══ DATA RECORDS ══

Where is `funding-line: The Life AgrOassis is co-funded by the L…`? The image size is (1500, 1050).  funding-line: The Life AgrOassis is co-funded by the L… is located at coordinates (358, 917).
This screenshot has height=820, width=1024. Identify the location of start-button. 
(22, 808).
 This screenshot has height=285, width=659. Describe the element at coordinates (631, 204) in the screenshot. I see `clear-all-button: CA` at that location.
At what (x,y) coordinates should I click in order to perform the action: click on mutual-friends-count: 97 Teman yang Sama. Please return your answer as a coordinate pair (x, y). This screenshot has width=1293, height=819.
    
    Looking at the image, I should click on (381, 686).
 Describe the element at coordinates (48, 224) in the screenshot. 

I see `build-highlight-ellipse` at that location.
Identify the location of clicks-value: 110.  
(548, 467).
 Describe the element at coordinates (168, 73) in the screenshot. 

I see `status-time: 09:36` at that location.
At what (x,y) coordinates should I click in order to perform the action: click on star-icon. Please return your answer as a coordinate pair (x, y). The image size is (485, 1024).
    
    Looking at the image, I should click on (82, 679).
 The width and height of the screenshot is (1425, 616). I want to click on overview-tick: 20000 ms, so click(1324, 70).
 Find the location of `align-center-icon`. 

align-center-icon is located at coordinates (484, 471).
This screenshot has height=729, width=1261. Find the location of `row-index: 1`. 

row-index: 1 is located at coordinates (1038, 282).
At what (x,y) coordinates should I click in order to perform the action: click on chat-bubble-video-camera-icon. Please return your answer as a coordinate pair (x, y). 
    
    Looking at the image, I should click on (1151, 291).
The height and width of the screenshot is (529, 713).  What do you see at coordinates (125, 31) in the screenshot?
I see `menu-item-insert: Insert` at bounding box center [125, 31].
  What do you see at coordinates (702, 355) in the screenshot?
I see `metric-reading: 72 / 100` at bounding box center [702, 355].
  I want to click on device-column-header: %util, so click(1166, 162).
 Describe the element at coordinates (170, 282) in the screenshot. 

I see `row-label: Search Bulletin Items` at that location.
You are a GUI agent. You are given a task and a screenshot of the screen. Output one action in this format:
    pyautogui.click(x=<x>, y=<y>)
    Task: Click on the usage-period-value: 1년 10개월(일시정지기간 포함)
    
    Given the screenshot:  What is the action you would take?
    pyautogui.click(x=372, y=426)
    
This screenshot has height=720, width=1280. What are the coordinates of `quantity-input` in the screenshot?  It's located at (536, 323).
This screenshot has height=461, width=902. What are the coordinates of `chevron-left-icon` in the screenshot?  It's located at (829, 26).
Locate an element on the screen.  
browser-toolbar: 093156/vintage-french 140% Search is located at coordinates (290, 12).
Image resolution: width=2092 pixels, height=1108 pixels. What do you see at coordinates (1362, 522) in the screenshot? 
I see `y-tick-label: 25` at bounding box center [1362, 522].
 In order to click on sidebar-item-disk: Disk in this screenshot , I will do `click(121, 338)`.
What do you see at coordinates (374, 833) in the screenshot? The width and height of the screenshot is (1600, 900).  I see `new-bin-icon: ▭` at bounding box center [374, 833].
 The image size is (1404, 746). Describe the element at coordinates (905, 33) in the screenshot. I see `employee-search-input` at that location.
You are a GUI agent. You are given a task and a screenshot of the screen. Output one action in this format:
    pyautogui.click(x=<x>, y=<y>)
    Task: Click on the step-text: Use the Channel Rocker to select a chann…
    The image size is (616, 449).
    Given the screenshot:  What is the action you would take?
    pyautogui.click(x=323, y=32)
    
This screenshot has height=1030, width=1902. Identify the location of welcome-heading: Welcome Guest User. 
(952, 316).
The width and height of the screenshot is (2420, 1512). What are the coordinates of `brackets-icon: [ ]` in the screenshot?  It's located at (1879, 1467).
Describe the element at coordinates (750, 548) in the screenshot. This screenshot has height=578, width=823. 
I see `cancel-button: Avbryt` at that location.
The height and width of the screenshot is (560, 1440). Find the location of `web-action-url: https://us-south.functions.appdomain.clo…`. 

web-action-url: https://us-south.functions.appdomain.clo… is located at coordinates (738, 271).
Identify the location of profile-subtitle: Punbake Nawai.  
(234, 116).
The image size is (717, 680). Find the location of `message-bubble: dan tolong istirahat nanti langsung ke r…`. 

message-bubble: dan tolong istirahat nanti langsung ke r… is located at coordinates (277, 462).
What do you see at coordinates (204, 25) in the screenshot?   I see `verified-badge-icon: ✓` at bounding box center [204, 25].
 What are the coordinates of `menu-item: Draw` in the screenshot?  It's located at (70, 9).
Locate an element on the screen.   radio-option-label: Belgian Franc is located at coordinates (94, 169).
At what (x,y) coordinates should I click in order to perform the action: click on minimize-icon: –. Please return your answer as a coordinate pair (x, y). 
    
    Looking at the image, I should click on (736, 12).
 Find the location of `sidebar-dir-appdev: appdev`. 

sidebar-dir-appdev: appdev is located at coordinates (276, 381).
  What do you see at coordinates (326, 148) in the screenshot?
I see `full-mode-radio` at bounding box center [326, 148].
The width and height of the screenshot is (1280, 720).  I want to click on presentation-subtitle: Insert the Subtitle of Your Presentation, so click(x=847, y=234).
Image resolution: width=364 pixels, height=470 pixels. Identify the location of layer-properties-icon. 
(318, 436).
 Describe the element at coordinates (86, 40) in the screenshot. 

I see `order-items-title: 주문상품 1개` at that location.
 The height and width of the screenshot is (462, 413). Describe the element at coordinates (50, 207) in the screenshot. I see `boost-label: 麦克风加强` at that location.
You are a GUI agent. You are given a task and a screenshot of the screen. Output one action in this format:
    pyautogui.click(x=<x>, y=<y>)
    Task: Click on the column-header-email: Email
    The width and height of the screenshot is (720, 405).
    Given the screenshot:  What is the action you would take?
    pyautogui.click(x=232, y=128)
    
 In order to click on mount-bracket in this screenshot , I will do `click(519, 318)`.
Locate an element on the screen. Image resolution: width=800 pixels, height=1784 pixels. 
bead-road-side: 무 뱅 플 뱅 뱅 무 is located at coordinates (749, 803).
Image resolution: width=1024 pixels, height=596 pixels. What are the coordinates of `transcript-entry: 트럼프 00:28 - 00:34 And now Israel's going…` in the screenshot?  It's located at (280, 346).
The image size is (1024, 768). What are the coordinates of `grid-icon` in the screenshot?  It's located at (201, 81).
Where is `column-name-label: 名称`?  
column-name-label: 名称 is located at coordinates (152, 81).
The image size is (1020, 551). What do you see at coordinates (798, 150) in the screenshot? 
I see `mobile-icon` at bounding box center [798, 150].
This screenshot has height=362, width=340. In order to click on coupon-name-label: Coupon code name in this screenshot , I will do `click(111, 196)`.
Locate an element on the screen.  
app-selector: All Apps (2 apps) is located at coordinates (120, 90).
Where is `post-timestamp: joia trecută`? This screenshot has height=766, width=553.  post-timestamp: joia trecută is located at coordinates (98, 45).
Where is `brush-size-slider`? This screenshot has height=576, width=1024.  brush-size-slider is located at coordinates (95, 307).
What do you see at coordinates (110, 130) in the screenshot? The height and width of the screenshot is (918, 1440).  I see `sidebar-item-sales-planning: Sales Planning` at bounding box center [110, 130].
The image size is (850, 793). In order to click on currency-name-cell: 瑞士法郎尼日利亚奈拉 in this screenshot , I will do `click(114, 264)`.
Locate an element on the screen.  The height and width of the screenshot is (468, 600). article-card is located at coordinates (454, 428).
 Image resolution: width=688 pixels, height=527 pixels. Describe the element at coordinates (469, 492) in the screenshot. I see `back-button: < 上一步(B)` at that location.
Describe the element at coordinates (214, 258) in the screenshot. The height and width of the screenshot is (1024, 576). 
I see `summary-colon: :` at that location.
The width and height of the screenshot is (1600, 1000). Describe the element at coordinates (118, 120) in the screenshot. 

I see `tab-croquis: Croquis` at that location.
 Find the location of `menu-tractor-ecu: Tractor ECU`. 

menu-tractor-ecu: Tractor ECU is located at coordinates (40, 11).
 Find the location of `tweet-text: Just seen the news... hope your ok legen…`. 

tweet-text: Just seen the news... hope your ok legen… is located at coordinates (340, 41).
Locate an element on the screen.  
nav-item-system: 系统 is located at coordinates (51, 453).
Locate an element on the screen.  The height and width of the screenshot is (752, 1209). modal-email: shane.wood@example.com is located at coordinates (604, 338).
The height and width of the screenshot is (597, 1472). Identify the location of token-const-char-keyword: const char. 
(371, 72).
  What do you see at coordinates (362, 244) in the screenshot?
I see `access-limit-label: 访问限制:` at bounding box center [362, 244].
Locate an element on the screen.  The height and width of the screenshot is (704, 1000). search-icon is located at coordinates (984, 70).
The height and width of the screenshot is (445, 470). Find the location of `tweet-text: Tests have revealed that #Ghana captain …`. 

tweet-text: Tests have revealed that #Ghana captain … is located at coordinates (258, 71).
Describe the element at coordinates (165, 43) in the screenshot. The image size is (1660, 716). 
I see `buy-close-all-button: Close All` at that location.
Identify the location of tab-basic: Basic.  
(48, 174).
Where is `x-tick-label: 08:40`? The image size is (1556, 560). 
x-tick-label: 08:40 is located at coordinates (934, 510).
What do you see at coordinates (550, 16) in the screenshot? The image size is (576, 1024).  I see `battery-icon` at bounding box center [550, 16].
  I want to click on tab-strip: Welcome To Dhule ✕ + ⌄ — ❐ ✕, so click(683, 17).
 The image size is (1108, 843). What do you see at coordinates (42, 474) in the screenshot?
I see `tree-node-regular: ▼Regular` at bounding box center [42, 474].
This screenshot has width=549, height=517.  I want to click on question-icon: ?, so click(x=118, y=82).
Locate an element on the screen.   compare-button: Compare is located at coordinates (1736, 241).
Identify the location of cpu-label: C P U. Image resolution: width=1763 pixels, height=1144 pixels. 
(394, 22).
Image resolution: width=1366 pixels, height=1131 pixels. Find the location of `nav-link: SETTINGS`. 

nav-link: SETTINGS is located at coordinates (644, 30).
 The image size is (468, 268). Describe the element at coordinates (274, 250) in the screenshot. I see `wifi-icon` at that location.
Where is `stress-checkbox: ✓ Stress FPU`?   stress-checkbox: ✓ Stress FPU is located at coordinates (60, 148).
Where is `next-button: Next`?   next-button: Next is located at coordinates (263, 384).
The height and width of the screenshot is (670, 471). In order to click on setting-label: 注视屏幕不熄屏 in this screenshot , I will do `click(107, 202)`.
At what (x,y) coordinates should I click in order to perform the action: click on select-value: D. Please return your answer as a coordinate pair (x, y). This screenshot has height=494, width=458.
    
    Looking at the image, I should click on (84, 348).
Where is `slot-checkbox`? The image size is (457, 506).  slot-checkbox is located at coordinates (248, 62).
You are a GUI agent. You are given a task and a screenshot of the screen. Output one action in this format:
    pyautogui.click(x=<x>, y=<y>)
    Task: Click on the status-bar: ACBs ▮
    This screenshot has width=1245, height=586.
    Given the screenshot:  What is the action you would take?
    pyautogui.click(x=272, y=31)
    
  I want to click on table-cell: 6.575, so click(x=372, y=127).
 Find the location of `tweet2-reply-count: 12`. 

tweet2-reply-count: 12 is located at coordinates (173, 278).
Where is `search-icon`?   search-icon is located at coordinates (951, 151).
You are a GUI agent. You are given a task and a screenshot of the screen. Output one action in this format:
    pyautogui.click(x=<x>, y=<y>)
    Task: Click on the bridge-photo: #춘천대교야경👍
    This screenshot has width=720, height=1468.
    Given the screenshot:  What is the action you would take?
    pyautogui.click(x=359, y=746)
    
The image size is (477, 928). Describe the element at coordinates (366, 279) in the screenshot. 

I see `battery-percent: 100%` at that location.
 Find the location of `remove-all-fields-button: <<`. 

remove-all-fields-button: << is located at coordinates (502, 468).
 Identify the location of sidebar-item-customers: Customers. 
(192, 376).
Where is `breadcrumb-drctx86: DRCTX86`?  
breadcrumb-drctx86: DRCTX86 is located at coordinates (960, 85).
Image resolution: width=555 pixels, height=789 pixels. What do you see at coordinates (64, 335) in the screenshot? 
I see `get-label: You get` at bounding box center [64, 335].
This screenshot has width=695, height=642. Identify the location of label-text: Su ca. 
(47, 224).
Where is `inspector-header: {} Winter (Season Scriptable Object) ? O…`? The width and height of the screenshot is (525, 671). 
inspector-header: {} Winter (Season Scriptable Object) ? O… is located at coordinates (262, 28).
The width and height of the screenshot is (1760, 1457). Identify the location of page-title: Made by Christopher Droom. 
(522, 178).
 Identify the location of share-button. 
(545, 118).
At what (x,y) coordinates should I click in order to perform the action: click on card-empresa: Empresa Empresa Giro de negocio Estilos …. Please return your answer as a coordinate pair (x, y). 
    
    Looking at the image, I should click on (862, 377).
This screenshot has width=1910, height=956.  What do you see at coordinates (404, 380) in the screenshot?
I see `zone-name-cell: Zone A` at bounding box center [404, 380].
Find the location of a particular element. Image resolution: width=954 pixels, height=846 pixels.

═══

#### PROBLEM DESCRIPTION:
Format the material from its start up to and including the line that contains "Looking at the image, I should click on (381, 686)." as a Markdown table with the columns Row and Line, leaving out blank lines.

#### FINISHED EXERCISE:
| Row | Line |
|---|---|
| 1 | Where is `funding-line: The Life AgrOassis is co-funded by the L…`? The image size is (1500, 1050).  funding-line: The Life AgrOassis is co-funded by the L… is located at coordinates (358, 917). |
| 2 | This screenshot has height=820, width=1024. Identify the location of start-button.  |
| 3 | (22, 808). |
| 4 |  This screenshot has height=285, width=659. Describe the element at coordinates (631, 204) in the screenshot. I see `clear-all-button: CA` at that location. |
| 5 | At what (x,y) coordinates should I click in order to perform the action: click on mutual-friends-count: 97 Teman yang Sama. Please return your answer as a coordinate pair (x, y). This screenshot has width=1293, height=819. |
| 6 |     Looking at the image, I should click on (381, 686). |